Exercise description
Rewrite the records from the line containing "Grab the drag" up to and including the line containing "[x=87, y=353]", keeping the requests, and scale every coordinate in the answers by 2.4, rounding each result to a whole number with halves rounded up. Leave all other numbers as they are.

####

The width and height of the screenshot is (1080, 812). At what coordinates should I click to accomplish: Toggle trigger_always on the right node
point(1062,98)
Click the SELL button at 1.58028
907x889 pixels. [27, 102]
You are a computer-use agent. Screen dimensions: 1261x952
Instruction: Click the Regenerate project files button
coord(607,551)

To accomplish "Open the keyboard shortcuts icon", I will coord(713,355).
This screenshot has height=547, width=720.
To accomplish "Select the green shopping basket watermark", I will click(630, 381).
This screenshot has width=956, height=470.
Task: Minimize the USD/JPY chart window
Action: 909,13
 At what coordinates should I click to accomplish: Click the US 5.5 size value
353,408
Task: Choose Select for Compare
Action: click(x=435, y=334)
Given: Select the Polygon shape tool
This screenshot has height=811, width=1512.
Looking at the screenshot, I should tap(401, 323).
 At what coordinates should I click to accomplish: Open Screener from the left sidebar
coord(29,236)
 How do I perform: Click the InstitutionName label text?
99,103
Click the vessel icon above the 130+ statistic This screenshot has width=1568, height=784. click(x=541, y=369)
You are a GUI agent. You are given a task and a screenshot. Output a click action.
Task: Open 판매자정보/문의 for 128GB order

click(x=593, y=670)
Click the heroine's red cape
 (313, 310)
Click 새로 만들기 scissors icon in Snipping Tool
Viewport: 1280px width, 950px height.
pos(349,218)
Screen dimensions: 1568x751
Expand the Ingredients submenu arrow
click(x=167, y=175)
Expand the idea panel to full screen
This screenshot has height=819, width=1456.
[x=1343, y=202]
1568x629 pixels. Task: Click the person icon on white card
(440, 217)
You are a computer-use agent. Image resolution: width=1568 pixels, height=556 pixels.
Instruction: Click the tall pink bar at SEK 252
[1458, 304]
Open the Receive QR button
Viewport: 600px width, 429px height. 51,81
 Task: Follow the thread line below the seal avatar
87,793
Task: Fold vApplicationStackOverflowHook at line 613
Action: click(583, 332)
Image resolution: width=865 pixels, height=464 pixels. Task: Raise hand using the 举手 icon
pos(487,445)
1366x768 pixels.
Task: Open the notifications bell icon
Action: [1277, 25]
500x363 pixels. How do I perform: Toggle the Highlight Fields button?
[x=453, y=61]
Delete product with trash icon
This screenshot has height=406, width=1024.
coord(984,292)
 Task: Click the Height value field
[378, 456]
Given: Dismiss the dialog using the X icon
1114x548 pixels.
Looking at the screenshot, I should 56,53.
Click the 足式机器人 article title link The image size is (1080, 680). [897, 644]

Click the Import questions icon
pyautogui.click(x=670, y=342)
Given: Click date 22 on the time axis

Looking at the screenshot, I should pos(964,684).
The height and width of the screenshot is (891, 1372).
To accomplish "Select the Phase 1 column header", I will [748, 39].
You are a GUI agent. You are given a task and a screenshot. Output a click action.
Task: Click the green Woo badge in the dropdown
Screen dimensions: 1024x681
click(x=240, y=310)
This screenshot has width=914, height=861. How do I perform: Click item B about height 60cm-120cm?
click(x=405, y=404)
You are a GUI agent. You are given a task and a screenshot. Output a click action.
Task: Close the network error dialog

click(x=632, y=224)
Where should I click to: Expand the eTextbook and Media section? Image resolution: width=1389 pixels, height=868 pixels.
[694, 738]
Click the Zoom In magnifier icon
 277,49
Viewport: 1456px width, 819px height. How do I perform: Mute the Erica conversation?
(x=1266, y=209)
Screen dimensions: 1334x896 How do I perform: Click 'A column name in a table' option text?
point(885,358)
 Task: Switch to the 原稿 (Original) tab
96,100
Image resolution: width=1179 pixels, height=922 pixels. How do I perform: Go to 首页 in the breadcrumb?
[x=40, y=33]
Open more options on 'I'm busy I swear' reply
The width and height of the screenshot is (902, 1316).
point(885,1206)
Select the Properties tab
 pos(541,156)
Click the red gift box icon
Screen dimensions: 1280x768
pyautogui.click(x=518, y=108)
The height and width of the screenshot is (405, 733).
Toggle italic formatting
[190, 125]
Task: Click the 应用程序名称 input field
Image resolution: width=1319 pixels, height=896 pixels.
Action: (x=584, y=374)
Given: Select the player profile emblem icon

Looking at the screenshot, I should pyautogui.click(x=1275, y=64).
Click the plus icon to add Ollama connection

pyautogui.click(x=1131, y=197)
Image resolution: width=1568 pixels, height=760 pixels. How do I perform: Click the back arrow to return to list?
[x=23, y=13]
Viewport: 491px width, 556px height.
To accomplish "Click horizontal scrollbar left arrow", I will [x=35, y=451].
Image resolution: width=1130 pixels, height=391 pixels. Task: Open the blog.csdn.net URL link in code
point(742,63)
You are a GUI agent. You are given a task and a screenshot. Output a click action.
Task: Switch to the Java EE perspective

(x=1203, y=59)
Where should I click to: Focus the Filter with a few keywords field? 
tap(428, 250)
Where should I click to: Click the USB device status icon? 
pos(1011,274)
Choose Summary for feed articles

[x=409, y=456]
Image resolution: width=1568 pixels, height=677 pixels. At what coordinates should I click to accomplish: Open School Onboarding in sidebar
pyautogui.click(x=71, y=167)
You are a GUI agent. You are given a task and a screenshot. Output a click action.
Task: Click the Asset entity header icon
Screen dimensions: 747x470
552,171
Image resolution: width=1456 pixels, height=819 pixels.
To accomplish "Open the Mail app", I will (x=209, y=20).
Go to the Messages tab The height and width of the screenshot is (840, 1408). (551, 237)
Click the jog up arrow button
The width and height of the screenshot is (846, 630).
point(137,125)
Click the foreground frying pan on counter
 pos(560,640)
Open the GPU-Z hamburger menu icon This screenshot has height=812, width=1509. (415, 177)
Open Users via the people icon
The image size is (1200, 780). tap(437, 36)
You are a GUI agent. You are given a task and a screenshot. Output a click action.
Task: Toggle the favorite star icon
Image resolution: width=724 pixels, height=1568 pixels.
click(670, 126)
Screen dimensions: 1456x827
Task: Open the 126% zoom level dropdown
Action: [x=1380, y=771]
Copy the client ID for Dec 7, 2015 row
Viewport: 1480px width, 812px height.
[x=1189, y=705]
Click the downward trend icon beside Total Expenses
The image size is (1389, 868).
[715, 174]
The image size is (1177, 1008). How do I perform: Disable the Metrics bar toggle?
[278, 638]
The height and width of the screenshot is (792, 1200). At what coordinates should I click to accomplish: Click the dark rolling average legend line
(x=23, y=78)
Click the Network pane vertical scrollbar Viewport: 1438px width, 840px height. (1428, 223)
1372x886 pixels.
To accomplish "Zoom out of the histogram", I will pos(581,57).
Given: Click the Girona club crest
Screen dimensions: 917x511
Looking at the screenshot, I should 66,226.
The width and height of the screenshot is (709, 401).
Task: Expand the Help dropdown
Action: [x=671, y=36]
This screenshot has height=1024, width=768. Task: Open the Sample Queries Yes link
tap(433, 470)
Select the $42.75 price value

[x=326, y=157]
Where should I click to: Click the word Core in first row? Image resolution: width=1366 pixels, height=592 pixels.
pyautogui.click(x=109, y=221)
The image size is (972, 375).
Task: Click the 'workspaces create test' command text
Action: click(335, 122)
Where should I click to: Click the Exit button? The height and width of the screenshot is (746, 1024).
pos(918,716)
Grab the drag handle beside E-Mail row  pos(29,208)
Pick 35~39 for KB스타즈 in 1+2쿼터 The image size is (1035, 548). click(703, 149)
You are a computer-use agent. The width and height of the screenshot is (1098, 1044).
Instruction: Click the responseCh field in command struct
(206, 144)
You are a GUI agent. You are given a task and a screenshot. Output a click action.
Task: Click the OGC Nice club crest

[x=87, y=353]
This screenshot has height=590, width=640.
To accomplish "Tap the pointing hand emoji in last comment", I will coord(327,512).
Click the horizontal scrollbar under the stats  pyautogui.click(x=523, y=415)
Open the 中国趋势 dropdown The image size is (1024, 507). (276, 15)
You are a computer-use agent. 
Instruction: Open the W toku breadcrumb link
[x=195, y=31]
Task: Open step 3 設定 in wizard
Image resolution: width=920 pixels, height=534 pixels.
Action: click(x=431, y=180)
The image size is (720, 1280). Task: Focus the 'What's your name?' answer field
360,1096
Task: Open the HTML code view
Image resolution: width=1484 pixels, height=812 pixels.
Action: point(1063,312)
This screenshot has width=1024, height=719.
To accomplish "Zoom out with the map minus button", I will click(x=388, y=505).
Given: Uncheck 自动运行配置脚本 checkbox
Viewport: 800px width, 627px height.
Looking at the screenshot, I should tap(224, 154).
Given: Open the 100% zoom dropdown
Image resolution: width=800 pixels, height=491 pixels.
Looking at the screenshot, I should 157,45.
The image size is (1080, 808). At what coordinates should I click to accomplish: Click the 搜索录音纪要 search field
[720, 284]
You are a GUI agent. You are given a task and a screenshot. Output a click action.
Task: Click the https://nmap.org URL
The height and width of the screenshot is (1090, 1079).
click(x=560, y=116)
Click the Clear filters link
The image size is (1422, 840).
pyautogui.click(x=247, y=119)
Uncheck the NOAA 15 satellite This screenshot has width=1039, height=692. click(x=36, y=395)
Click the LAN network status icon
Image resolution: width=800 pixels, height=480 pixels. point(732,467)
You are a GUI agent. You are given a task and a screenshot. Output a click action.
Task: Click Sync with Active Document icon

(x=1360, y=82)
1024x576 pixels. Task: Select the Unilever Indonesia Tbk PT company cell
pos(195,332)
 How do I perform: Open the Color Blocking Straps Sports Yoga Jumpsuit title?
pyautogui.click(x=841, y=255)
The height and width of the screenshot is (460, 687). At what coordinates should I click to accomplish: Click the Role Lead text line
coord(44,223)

####

Result
Grab the drag handle beside E-Mail row  pos(70,499)
Pick 35~39 for KB스타즈 in 1+2쿼터 The image size is (1035, 548). click(1687, 358)
You are a computer-use agent. The width and height of the screenshot is (1098, 1044).
Instruction: Click the responseCh field in command struct
(494, 346)
You are a GUI agent. You are given a task and a screenshot. Output a click action.
Task: Click the OGC Nice club crest

[x=209, y=847]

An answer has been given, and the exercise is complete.